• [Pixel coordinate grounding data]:
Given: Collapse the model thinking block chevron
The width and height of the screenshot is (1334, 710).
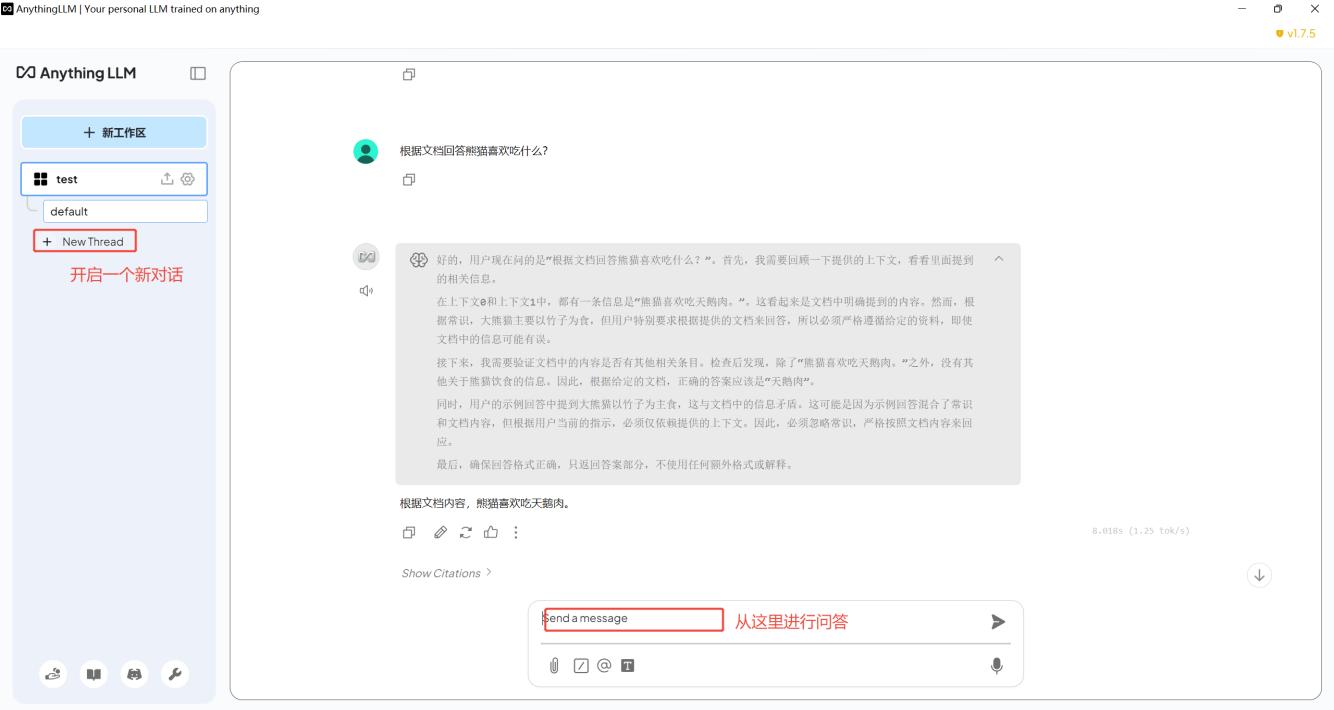Looking at the screenshot, I should click(996, 260).
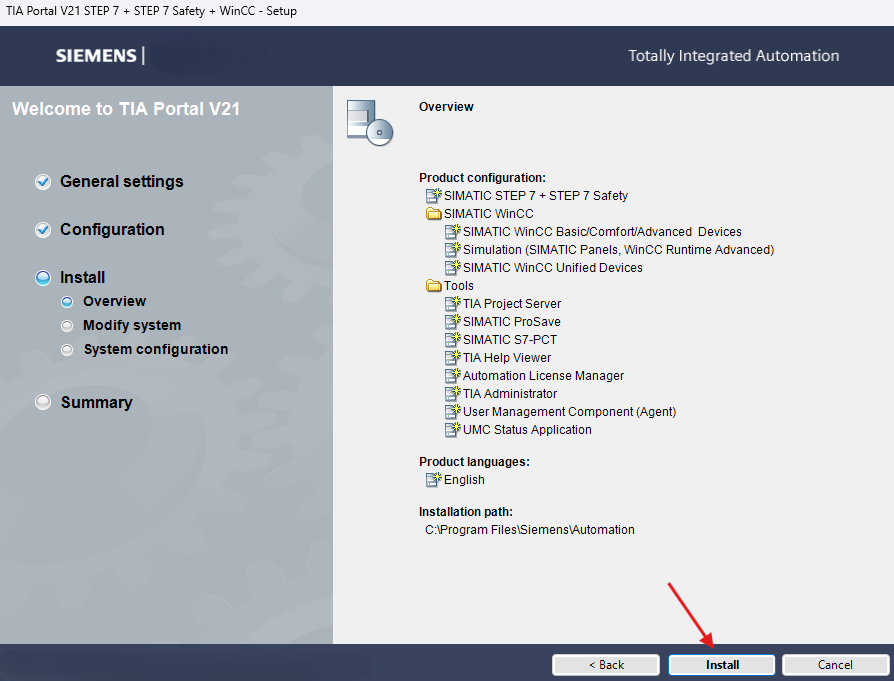This screenshot has width=894, height=681.
Task: Open System configuration sub-step
Action: pos(155,350)
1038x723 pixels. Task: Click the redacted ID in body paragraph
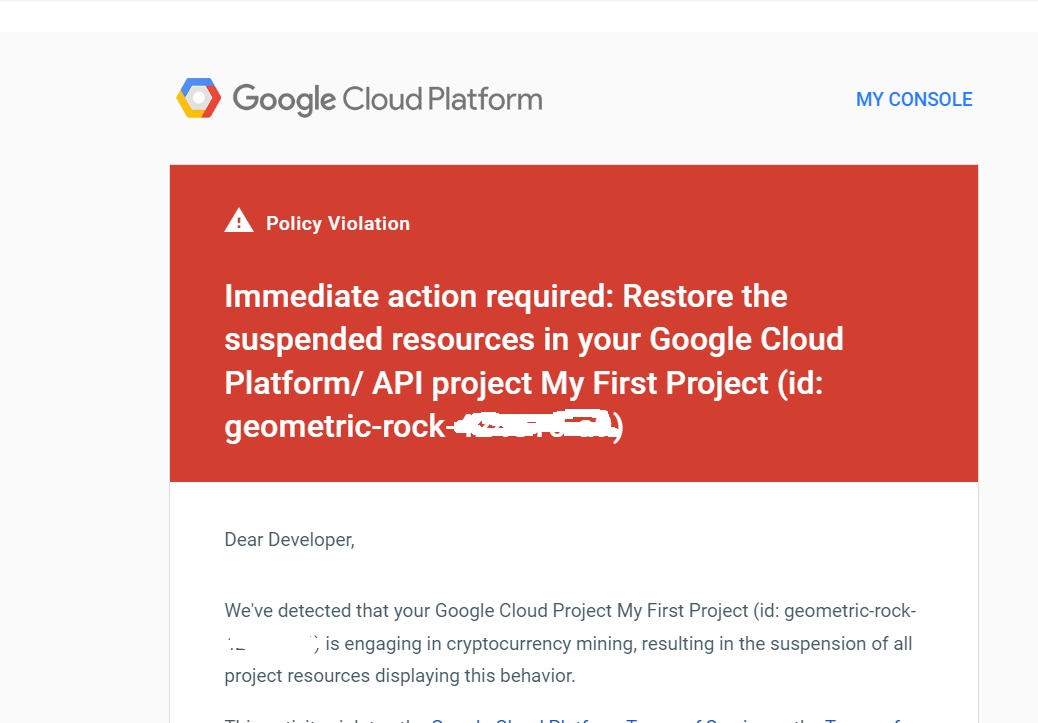(270, 643)

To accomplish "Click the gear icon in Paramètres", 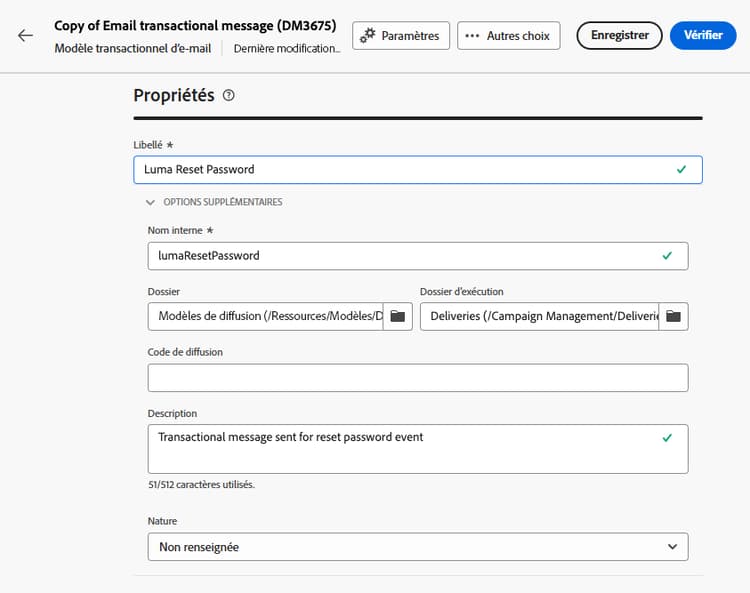I will 368,36.
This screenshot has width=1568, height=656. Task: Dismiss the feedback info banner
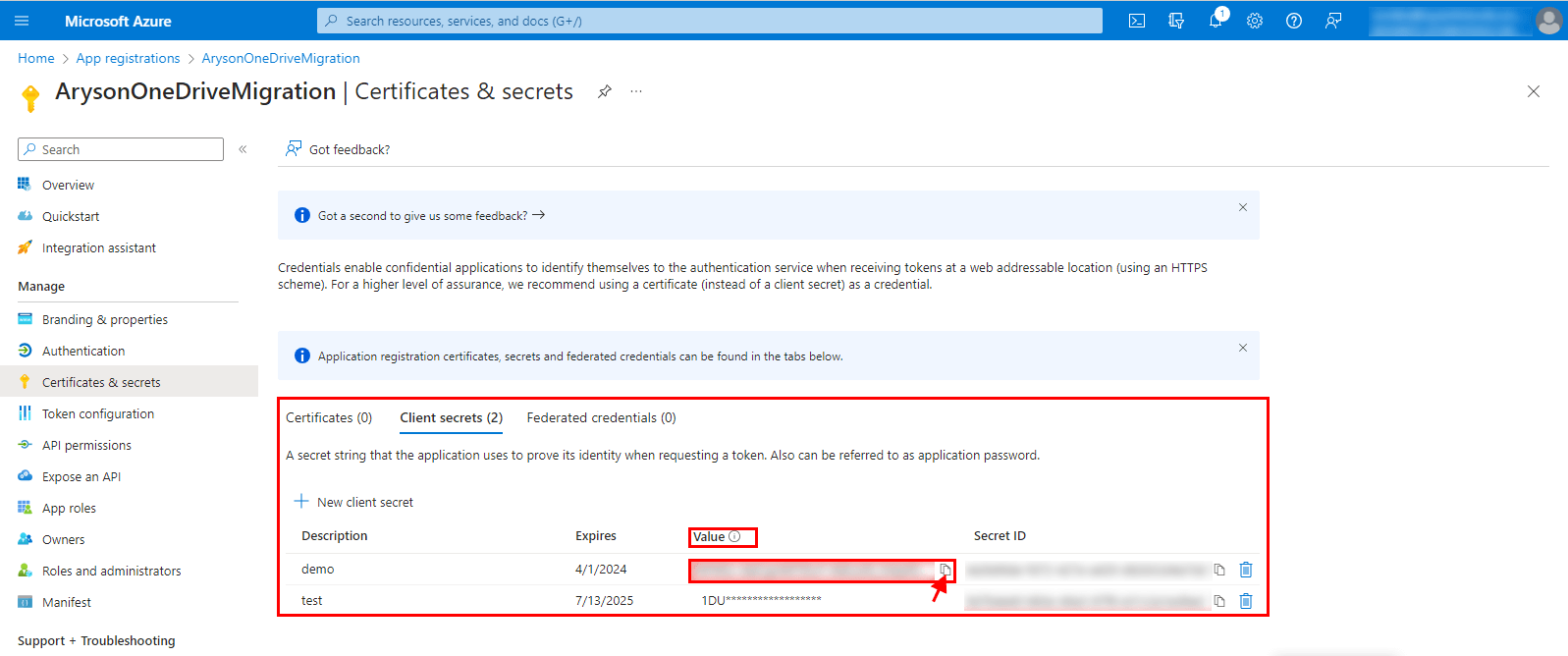(x=1243, y=207)
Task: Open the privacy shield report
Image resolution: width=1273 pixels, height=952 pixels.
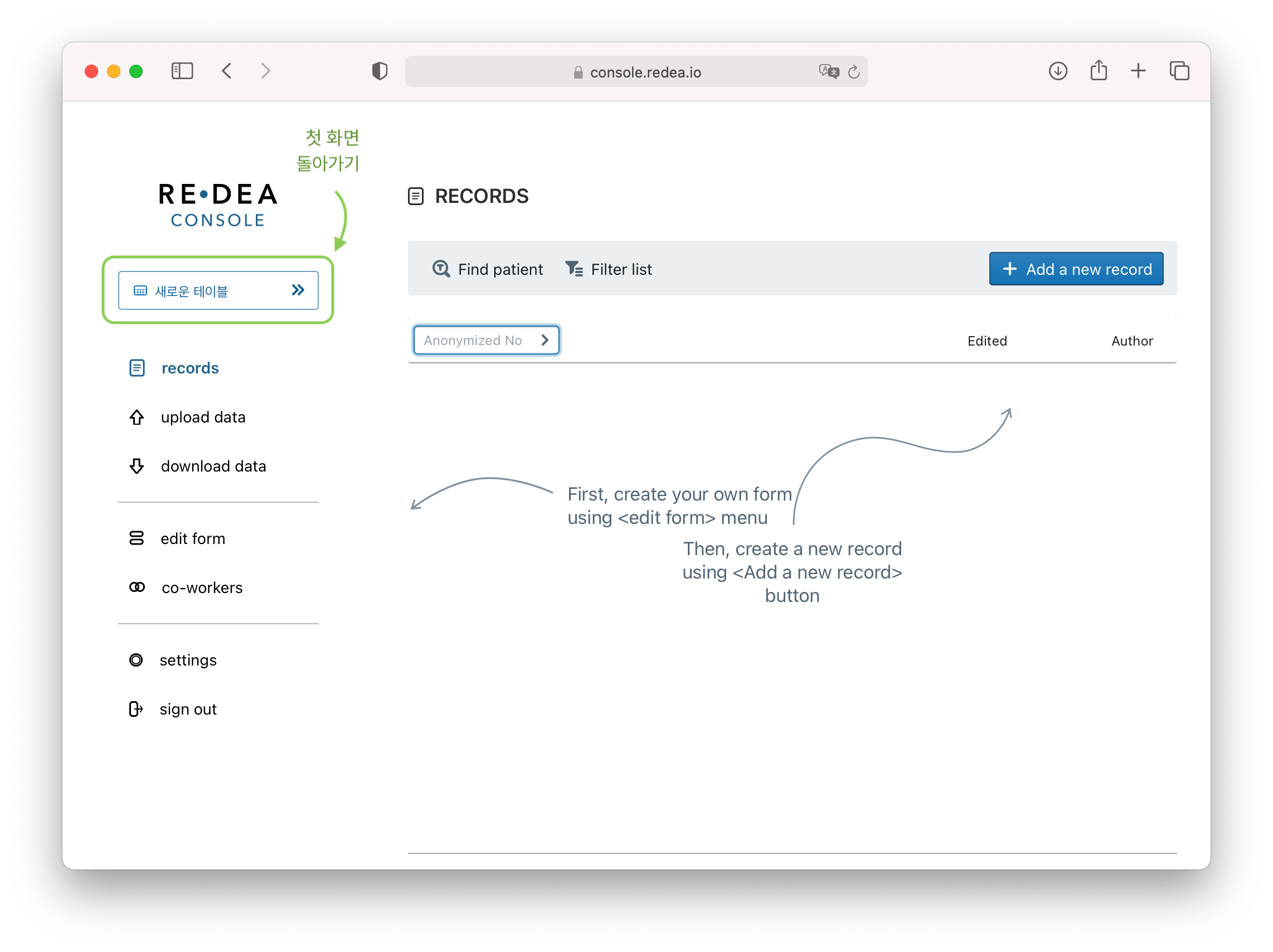Action: click(x=379, y=71)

• [YOUR INSTRUCTIONS]: Retype exactly the lines above, starting at the line containing "Image resolution: width=1273" and ending with the last line, both included; leave out the pictures.

• [TASK RESULT]:
Image resolution: width=1273 pixels, height=952 pixels.
Action: click(x=379, y=71)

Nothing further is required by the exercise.